9/4 - Ford Park - Beaumont, TX
9/5 - American Airlines Center - Dallas, TX
9/6 - Raw - Kay Yeager Coliseum - Wichita Falls, TX
9/12 - Unforgiven - Rose Garden - Portland, OR
9/13 - Raw - Key Arena - Seattle, WA

Commercials

GAIL KIM & TRISH STRATUS (Women's Champion, with Tyson Tomko) v. NIDIA & VICTORIA
Referee: Chris Kay

Trish and Nidia start, Trish with a hair-biel and a mount and pummel. Kick to the gut, Gail and Victoria shout the same thing with different intentions. Gail tagged in, lariat and a blatant choke. Gail with one of her wacky submissions, Victoria breaks it up. Nidia can't make the tag, and Gail drops the elbow over the bountiful chest. I couldn't help it. I was trying. Gail with a hammerlock, tag is made but Trish is distracting the referee, so forget it. Of course Nidia gets a "double" "monkey flip" on both and makes the tag. Victoria with a lariat on Gail, whipped into the corner, and she avalanches both of them. Tilt-a-whirl side slam on Gail, cover, Trish tries to break the pin but hits Gail instead. HEADBUTT from Victoria sends Trish to the floor. Backdrop on Gail, Victoria measures her - big boot is blocked, so is the Widow's Peak, and Gail puts on a CRAZY sharpshooter that uses mostly legs. MYSTERY WOMAN is coming to the ring, but trips on the entrance and leaves. That's enough to distract Gail anyway - schoolboy from Victoria, 1, 2, 3. (3'46") JR and King are done pretending they don't know it's Stevie Richards.

Buy Flair's book!

Commercials

Here is a shot of the beautiful Cow Palace in beautiful San Francisco

Smackdown Rebound feat. Orlando Jordan, WWE champion

TODD GRISHAM is backstage with Bischoff, who has a major announcement and is soaking his foot. Next week, live on Raw, it's going to be Randy Orton v. Kane!

JR and King get a lot of face-time tonight. Unforgiven! Orton v. HHH! Unforgiven! Regal/Benoit v. Flair/Batista! Unforgiven! Michaels v. Kane!

Backstage, HHH drools and walks - that match is NEXT

Commercials

NEXT WEEK - Randy Orton v. Kane

NO-DISQUALIFICATION MATCH
TRIPLE H (265, Greenwich, CT) v. EUGENE (242, Louisville, KY)

Referee: Chad Patton

You know what one of the most boring things about HHH actually is? His played-out entrance. HHH jumps Eugene and the bell rings, we're underway. Eugene ducks a nothing, and HHH lifts his leg to help him out. Eugene controls with Technical Wrestling. JR has said the following things tonight about HHH/Batista/Flair/Evolution: "Their night started off auspiciously", "it was not an auspicious start to the night", "night started off very unauspiciously". The gist of this (crappy) match is that Eugene is trying to wrestle, and HHH is trying to hurt him. Eugene makes a comeback sometime after being beaten up outside, but Helmsley cuts him off with a spinebuster and kneedrop. Helmsley continually rams Eugene's head into the buckles - who's the retard here?

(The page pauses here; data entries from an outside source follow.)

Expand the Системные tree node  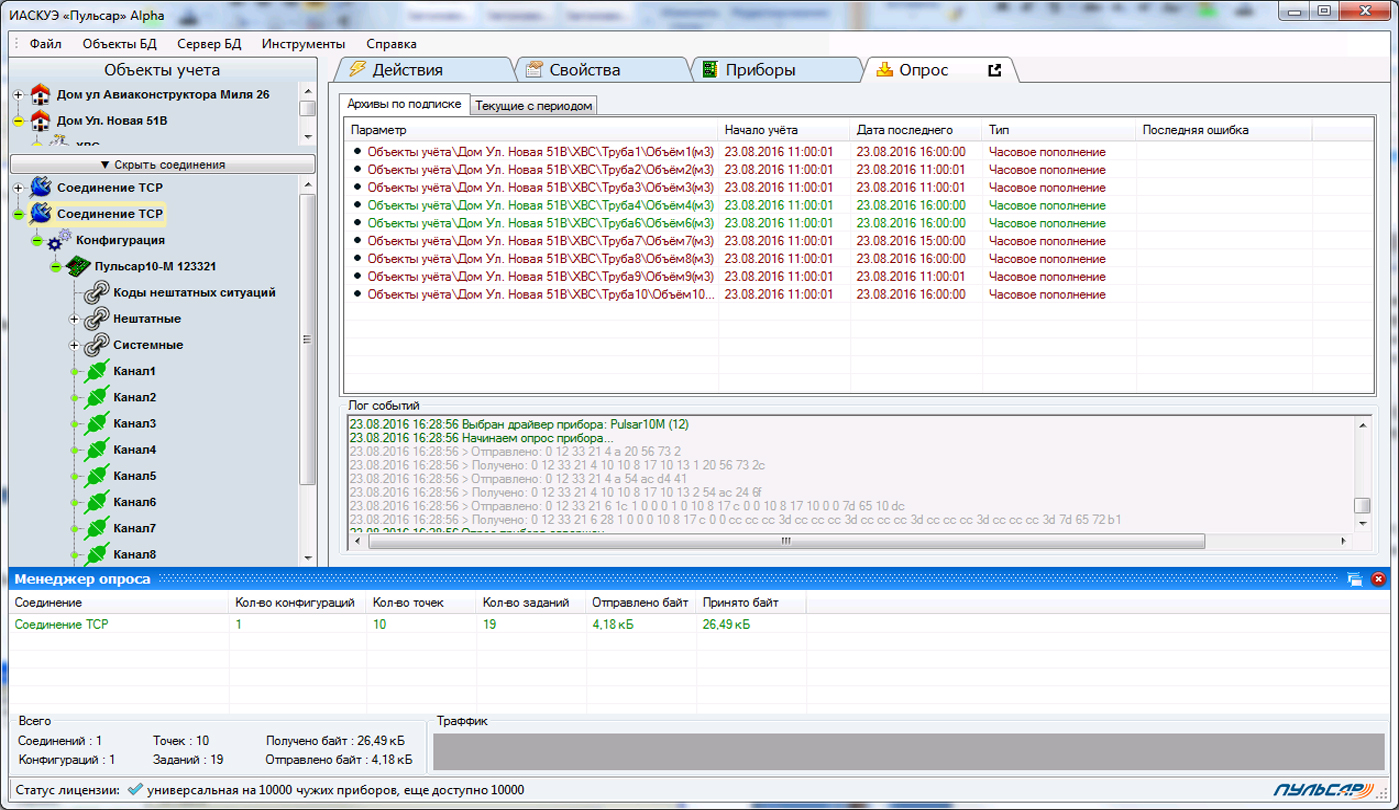tap(74, 345)
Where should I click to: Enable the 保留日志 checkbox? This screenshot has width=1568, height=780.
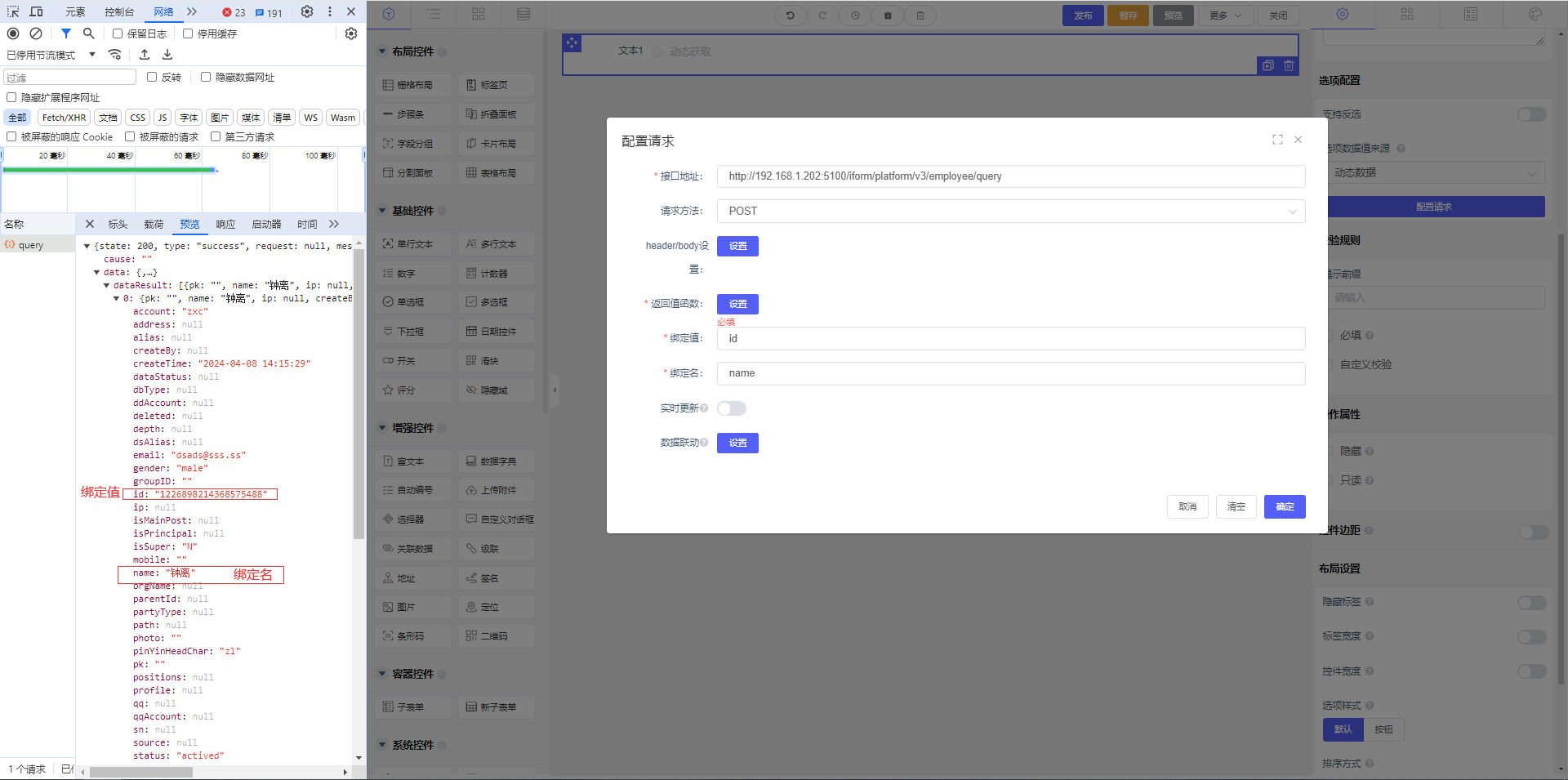click(118, 33)
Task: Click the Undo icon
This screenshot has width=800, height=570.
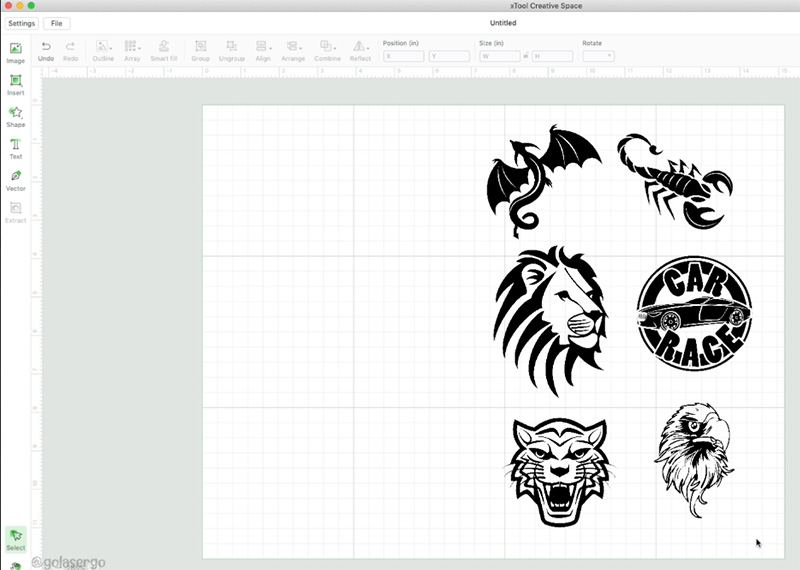Action: coord(46,47)

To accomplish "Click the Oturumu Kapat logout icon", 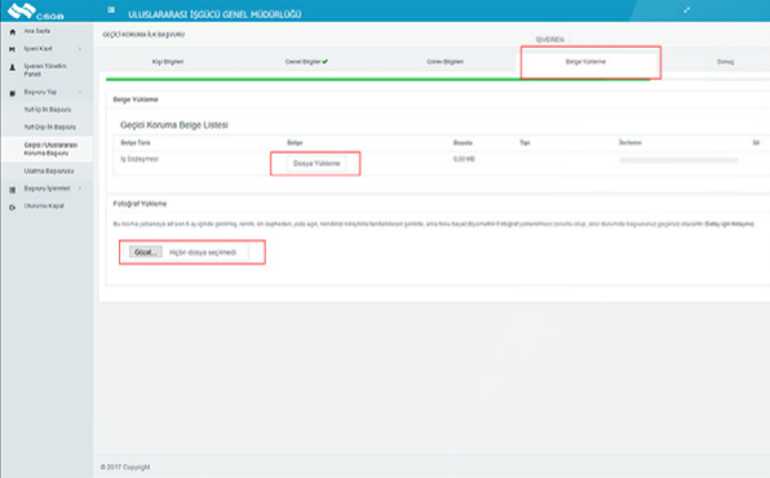I will [x=11, y=206].
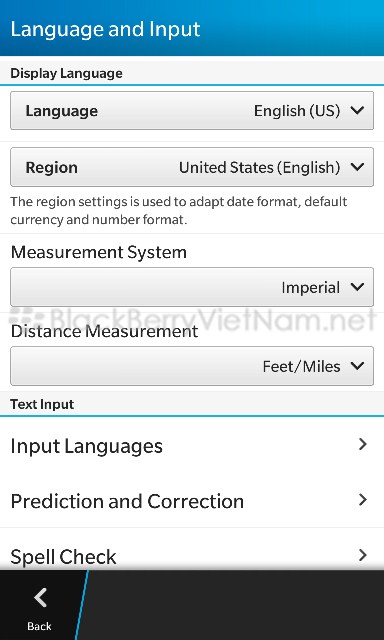The image size is (384, 640).
Task: Click the Input Languages chevron arrow
Action: (x=362, y=444)
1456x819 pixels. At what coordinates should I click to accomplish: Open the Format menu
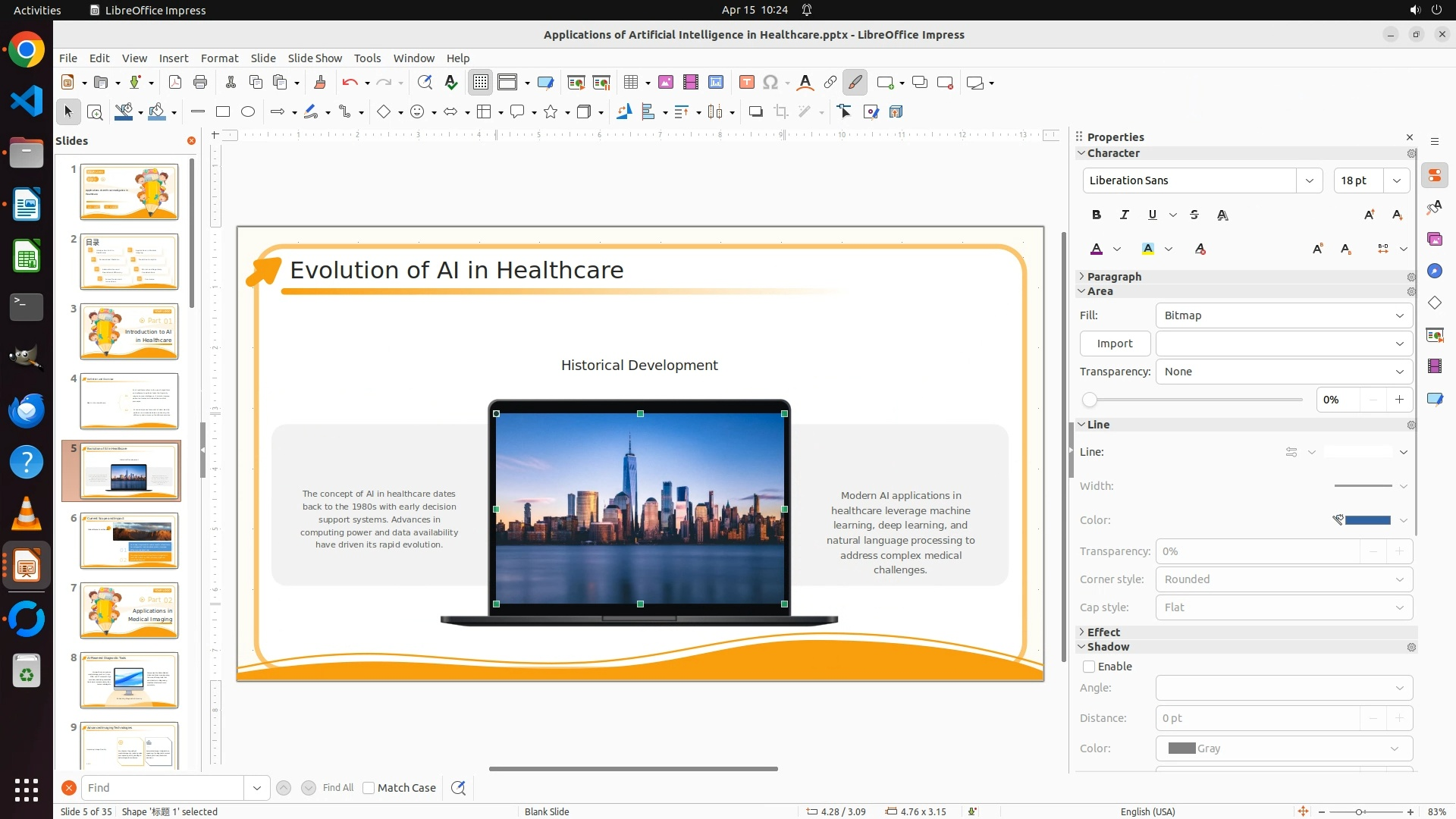219,58
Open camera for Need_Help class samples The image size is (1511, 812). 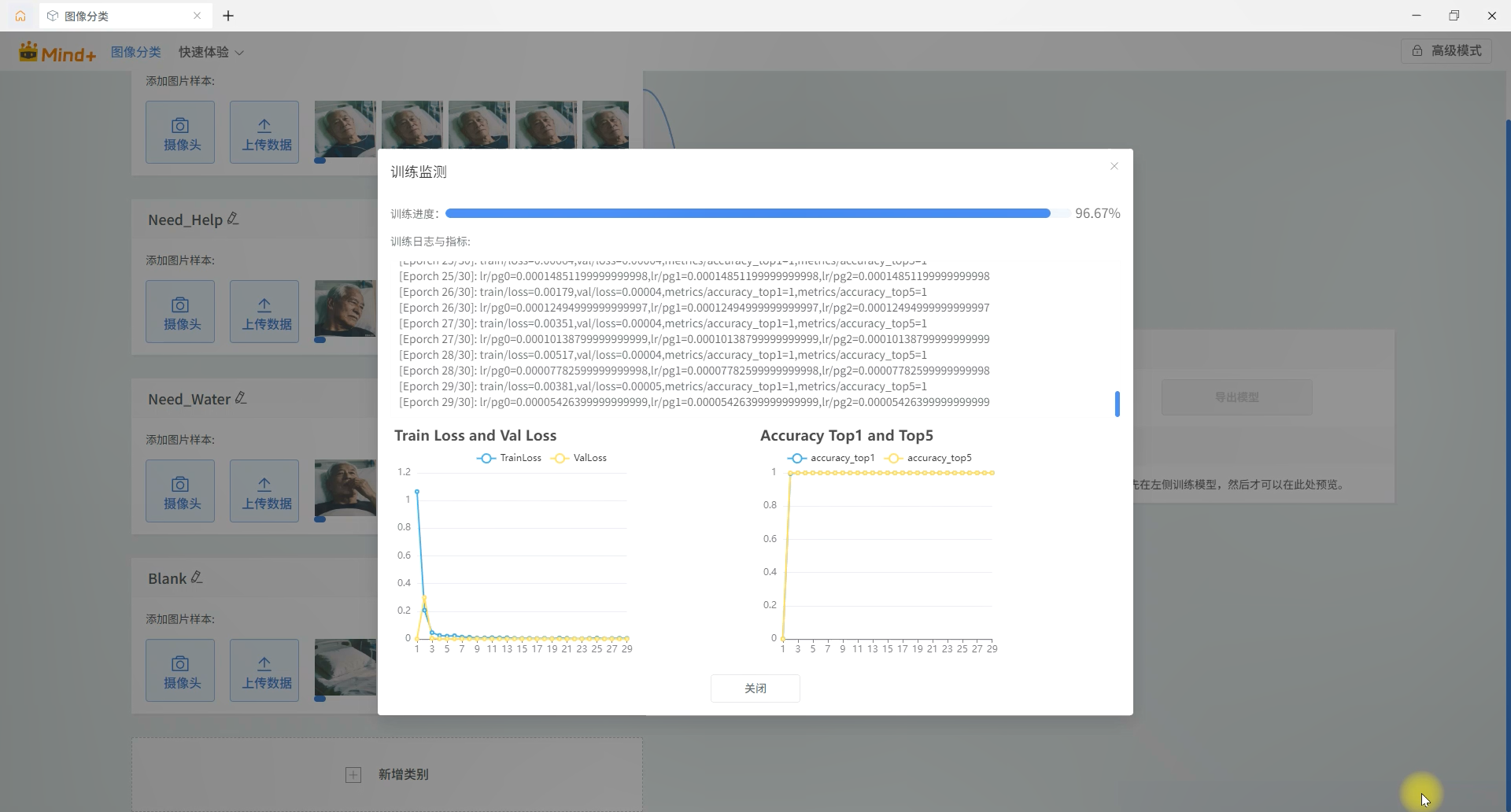tap(180, 312)
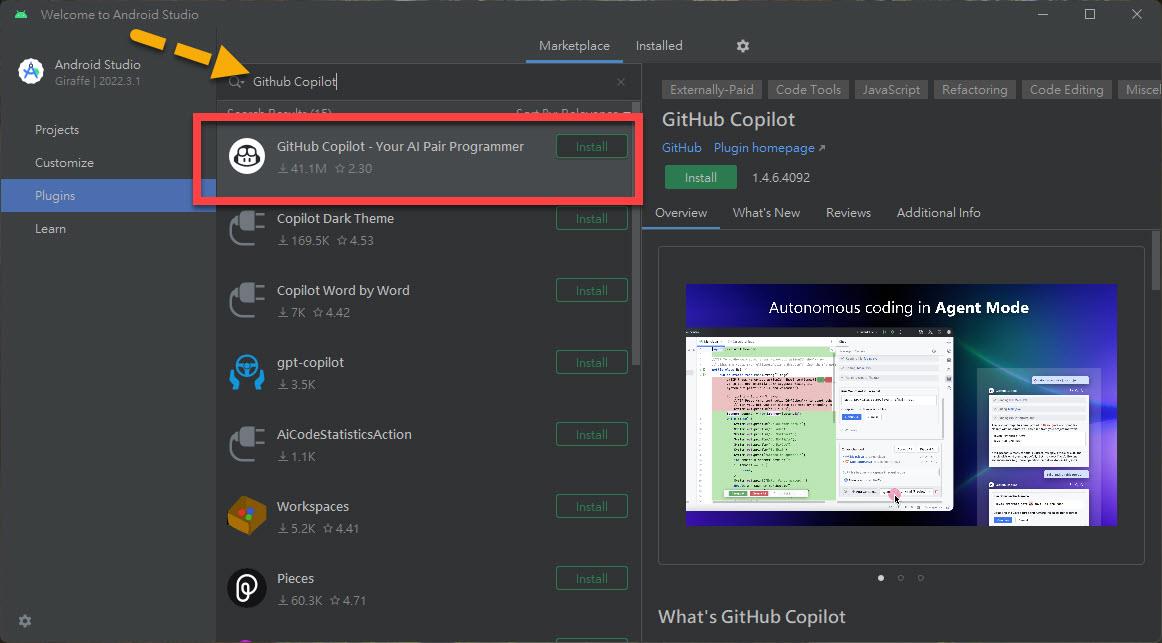Clear the plugin search with the X icon
The image size is (1162, 643).
pos(621,82)
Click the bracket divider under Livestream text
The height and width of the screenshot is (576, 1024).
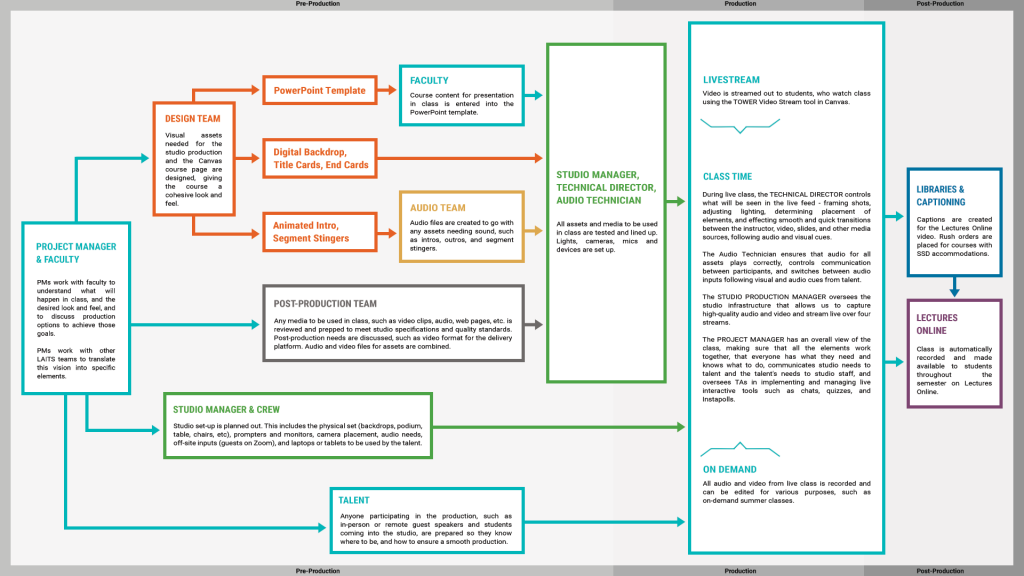(741, 126)
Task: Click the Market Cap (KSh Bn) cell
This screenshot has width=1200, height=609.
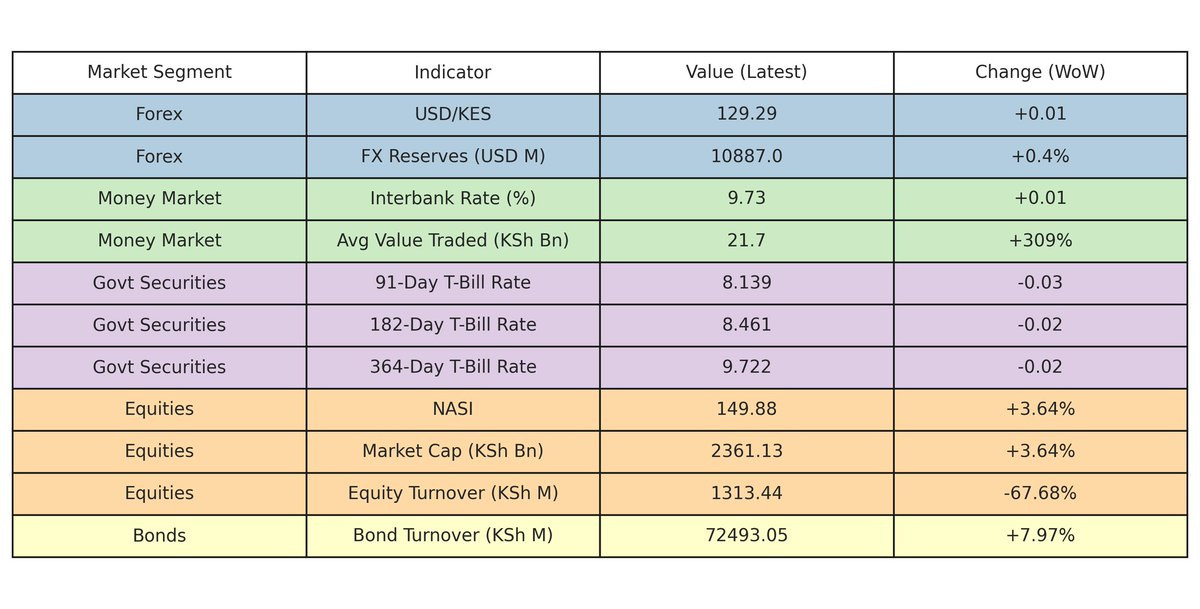Action: 453,451
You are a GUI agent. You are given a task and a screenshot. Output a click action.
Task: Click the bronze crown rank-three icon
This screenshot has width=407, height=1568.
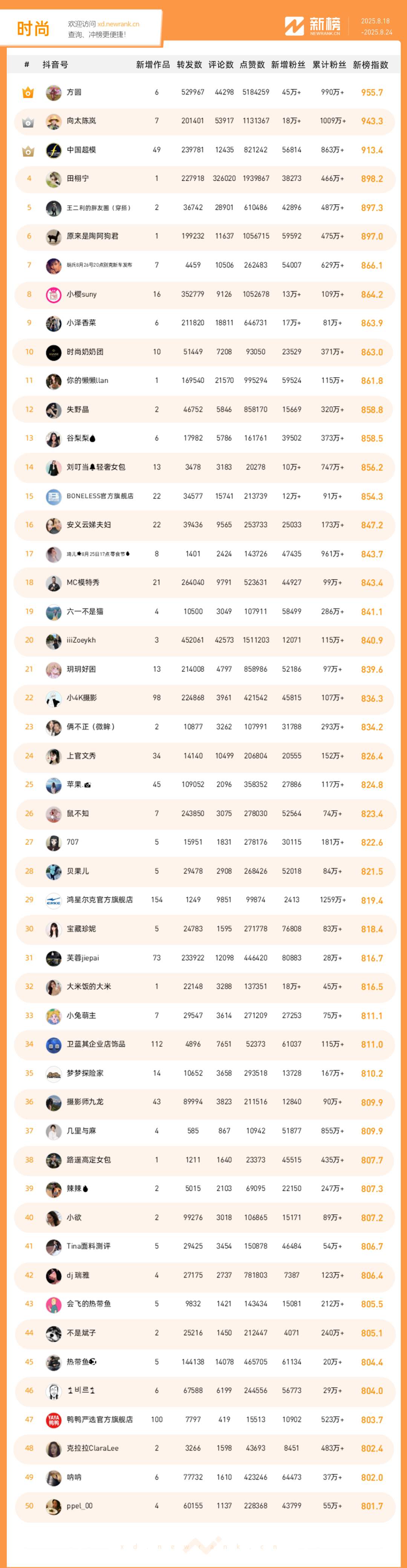point(28,151)
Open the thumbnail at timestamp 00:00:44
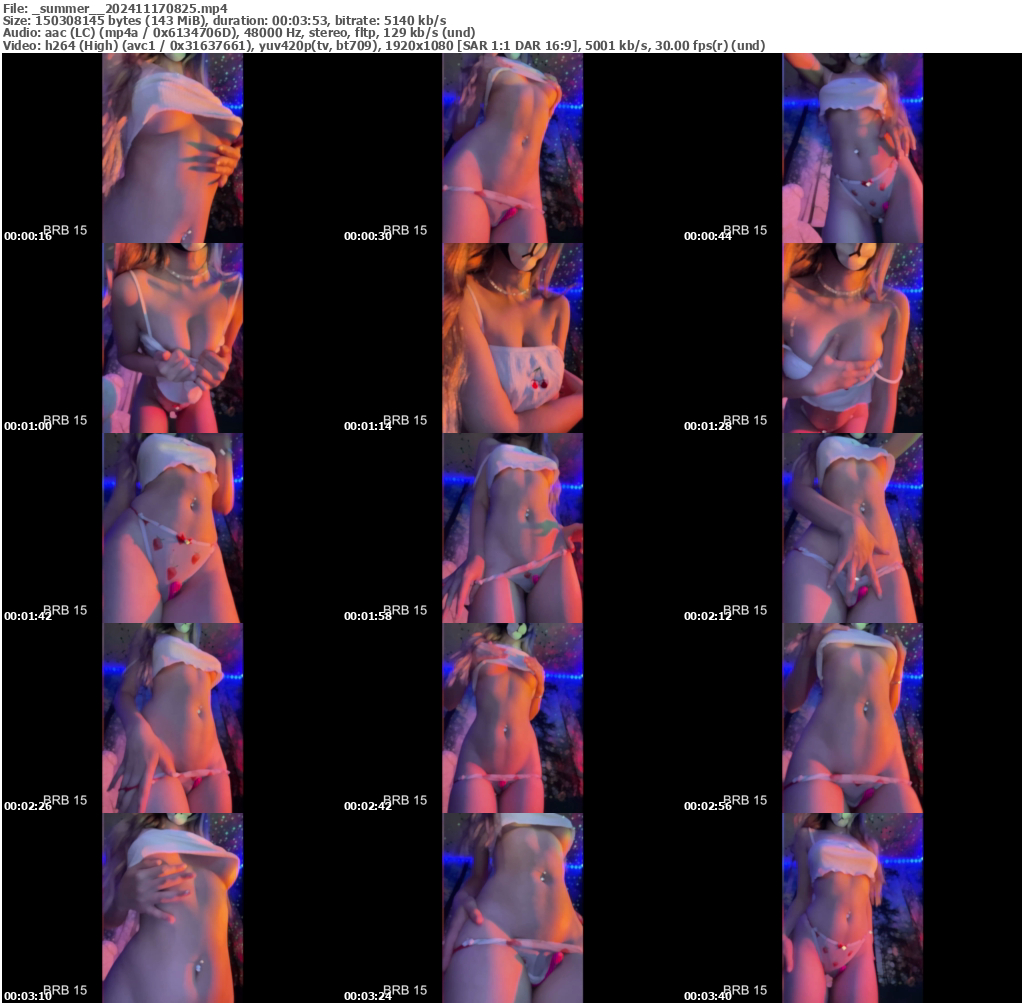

Eugene of course becomes the raging retard, hitting the double ax-handle for two and a rock bottom. Birds, kick, stunner is blocked and HHH gets a sleeper, and it actually works. HHH lets him out after the arm drops twice so he can pedigree him, though. And he does. 1, naw, let's hurt him more. Sledgehammer. There are like FIVE of them under there. But guess who just popped up from under the ring - Randy Orton! Orton has the hammer, but HHH kicks him in the stomach and grabs it. Orton returns the favor, they trade punches, and Orton gets the best of it. Orton has the hammer - WHAM to the breadbasket. Orton tosses the hammer - RKO! Here come Flair and Batista, but Orton has the hammer and they can't advance. Orton gets a bright idea, and pulls Eugene on top of HHH. 1, 2, 3, and Eugene wins. (10'49")

And our night ends with the standoff. See you for my one-time recap of Smackdown that's based on one match!